## Document text:
______________________________

The restricted diffusion model includes the effects of cell packing geometry and interactions with the extracellular matrix via binding events with receptors such as Tkv and the heparin sulfate proteoglycans dally and dally-like.

==== Transcytosis model ====
The transcytosis model assumes Dpp to be transported via repeated rounds of intracellular receptor-mediated endocytosis, with the gradient severity determined by endocytotic sorting of Dpp toward recycling through cells vs degradation. This model was initially based on an initial observation that Dpp could not accumulate across clones where a critical protein called dynamin necessary for endocytosis had been mutated into the shibire (shi) phenotype. However, other experiments showed that Dpp was able to accumulate over shi clones, challenging the transcytosis model. A revision of the theory behind the model proposes that endocytosis is not essential for Dpp movement but is involved in Dpp signaling. Dpp fails to move across cells with mutated dally and dally-like, two heparin sulfate proteoglycans (HSPGs) commonly found in the extracellular matrix. As a result, these results suggest that Dpp moves along the cell surface via restricted extracellular diffusion involving dally and dally-like, but the transport of Dpp itself does not rely on transcytosis.

______________________________

## Questions to answer:
**A)** In the passage on Dpp transport models, which protein needed for endocytosis was mutated to produce the shibire (shi) phenotype?
**B)** Pick up the passage on Dpp transport models after its final sentence and extend it.

## Information shown:
______________________________

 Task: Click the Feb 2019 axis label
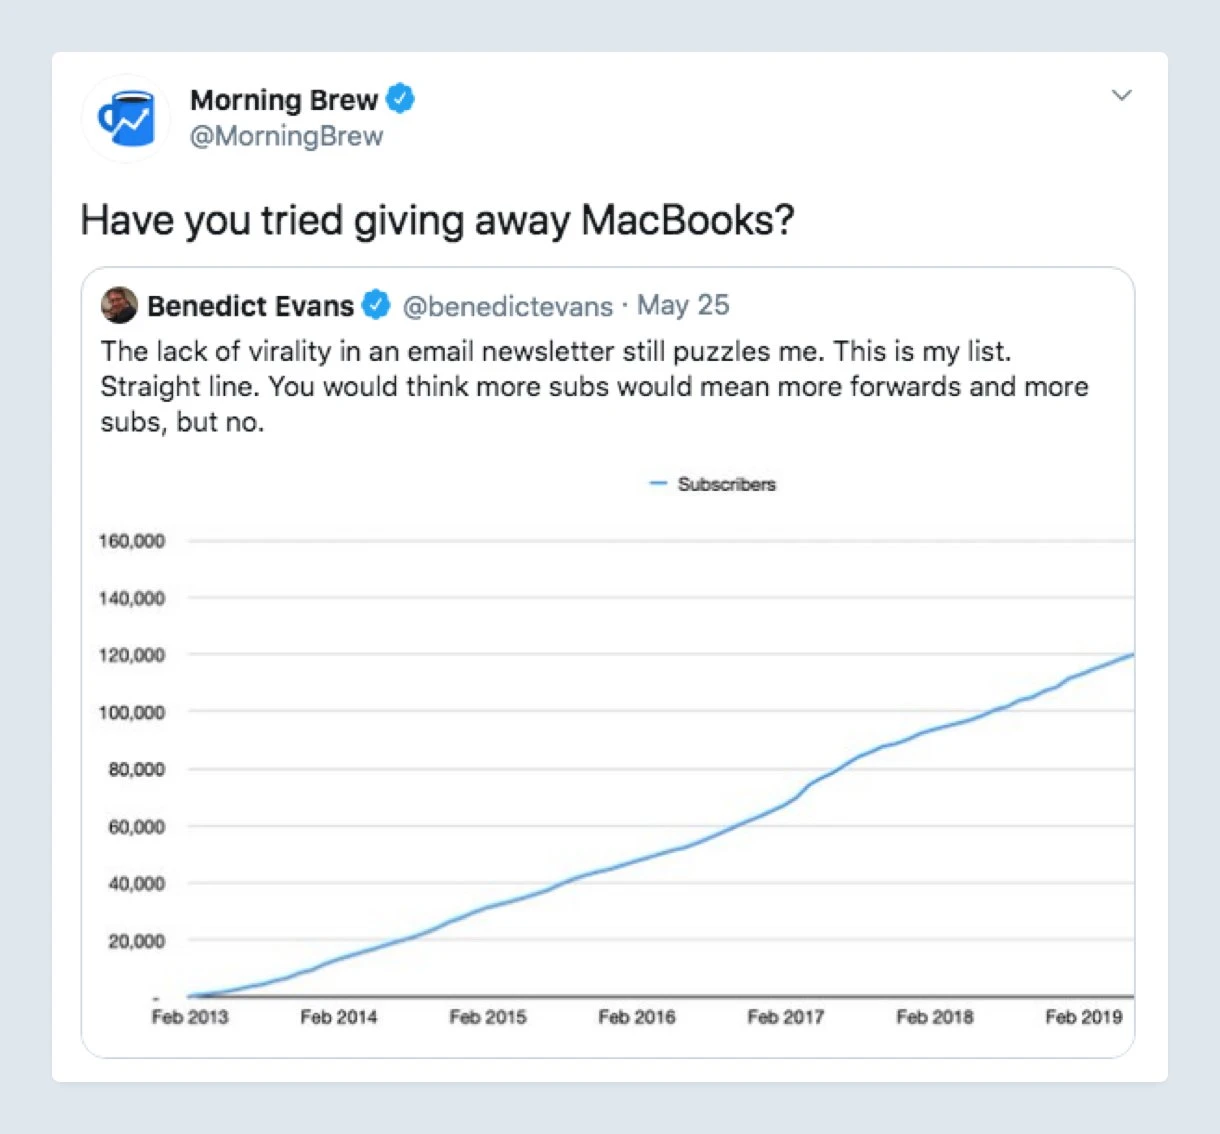coord(1083,1017)
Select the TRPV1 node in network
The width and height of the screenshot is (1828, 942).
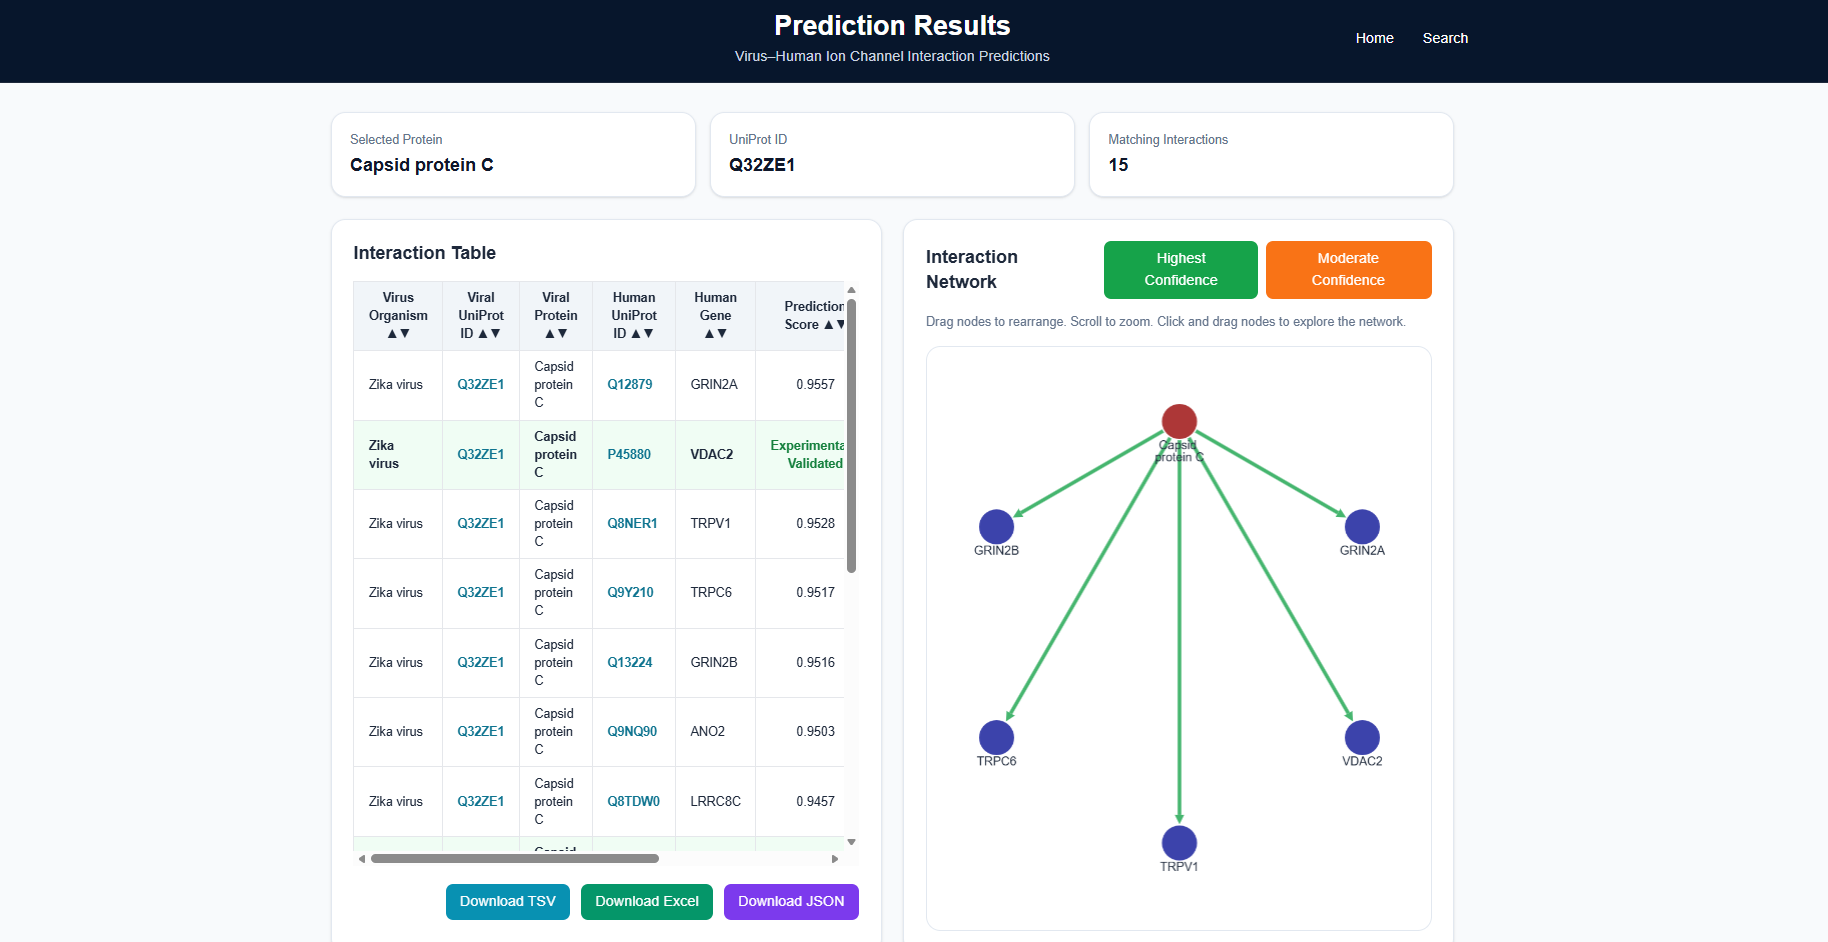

______________________________

## Numbered responses:
**A)** Dynamin.

**B)**
==== Cytoneme-mediated transport model ====
The cytoneme-mediated model suggests that Dpp is directly transported to target cells via actin-based filopodia called cytonemes that extend from the apical surface of Dpp-responding cells to the Dpp-producing source cells. These cytonemes have been observed, but the dependence of the Dpp gradient on cytonemes has not been definitively proven in imaginal wing discs. However, Dpp is known to be required for and sufficient to extend and maintain cytonemes. Experiments analyzing the dynamics between Dpp and cytonemes have been conducted in the air sac primordium, where Dpp signaling was found to have a functional link with cytonemes. However, these experiments have not been replicated in imaginal wing discs.

== Role in molluscs ==
Dpp is also found in molluscs, where it plays a key role in shell formation by controlling the shape of the conch. In bivalves, it is expressed until the protoconch has taken on the required shape, after which point its expression ceases. It is also associated with shell formation in gastropods, with an asymmetric distribution that may be associated with their coiling: shell growth appears to be inhibited where Dpp is expressed.